339. – Outre une obligation de sécurisation des données, le concept d’accountability contraint le responsable du traitement d’apporter la preuve de sa conformité aux textes légaux lors de toute demande de la CNIL ou de la personne intéressée, au moyen de divers documents et dossiers. Parmi eux un registre des activités de traitement doit être ouvert par les entreprises de plus de 250 salariés. Il mentionne, conformément à l’article 30 du RGPD, les noms et coordonnées du responsable du traitement, ses finalités, les données collectées, les personnes concernées, les transferts de données hors Union européenne.

340. – Par ailleurs, le RGPD impose au responsable du traitement d’être capable d’agir en urgence pour gérer tout incident. Les auteurs du texte sont pleinement conscients du fait que le « risque zéro » n’existe pas - malgré les études préalables et la mise en œuvre de mesures techniques et organisationnelles appropriées. En conséquence, ils exigent du responsable du traitement sa réaction immédiate, pour une prévention maximale des dommages causés aux personnes concernées, et ils le soumettent à diverses obligations280 en cas de violation des données.

341. – Les déclarations officielles d’incidents sont pourtant rares. Si des « affaires » fuitent fréquemment dans la presse, leur révélation n’intervient généralement que longtemps après la survenue de l’incident, le choix de la « discrétion » ayant sans doute été jugé plus judicieux pour l’entreprise que celui d’une publicité fâcheuse.
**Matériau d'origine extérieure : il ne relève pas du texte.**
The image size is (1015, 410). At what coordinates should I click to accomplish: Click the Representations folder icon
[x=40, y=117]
279 Les mesures préconisées visent notamment à promouvoir une sécurisation :

- des postes de travail, par une limitation des tentatives d’accès à 3 ou 10 avant blocage, la mise en place de pare-feux et

d’antivirus puissants, un verrouillage automatique de cession, - des locaux, avec installation d’alarmes et de mesures destinées à ralentir ou arrêter toute intrusion,

- du réseau informatique interne, des serveurs et des applications, par des changements réguliers de mots de passe choisis complexes, des sauvegardes de collectes régulièrement mises à jour, chiffrées et conservées dans un coffre ignifugé et étanche,

- de la maintenance, notamment par un processus de destruction efficace de l’archivage suivant des modalités d’accès spécifiques et un chiffrement,

- dans l’échange d’informations, chiffré ou effectué par un canal différent de celui de l’envoi même.
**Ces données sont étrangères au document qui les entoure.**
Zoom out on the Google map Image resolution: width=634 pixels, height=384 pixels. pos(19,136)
280 Les articles 33 et 34 du RGPD prévoient - qu’il devra notifier toute violation à l’autorité de contrôle, la CNIL, dans les meilleurs délais afin d’établir une transparence, le législateur prévoyant 72 heures, si possible, après avoir eu connaissance de l’incident, -qu’il lui faudra assurer la communication de la violation à la personne intéressée, dans les meilleurs délais - sans précision exacte - quoique des exceptions à cette obligation, regrettables selon nous, soient prévues si le responsable a utilisé des mesures rendant incompréhensibles les données, par le chiffrement notamment, ou si, à la suite de mesures prises par le responsable, tout danger est écarté, ou encore, si le respect de ce texte exige des efforts disproportionnés, la communication publique pouvant alors remplacer la communication personnelle.

342. – Le RGPD ne manque pas, au moyen de sanctions dissuasives, d’assurer le respect des garanties de sécurité et de confidentialité des données personnelles en contrepartie de leur liberté d’utilisation.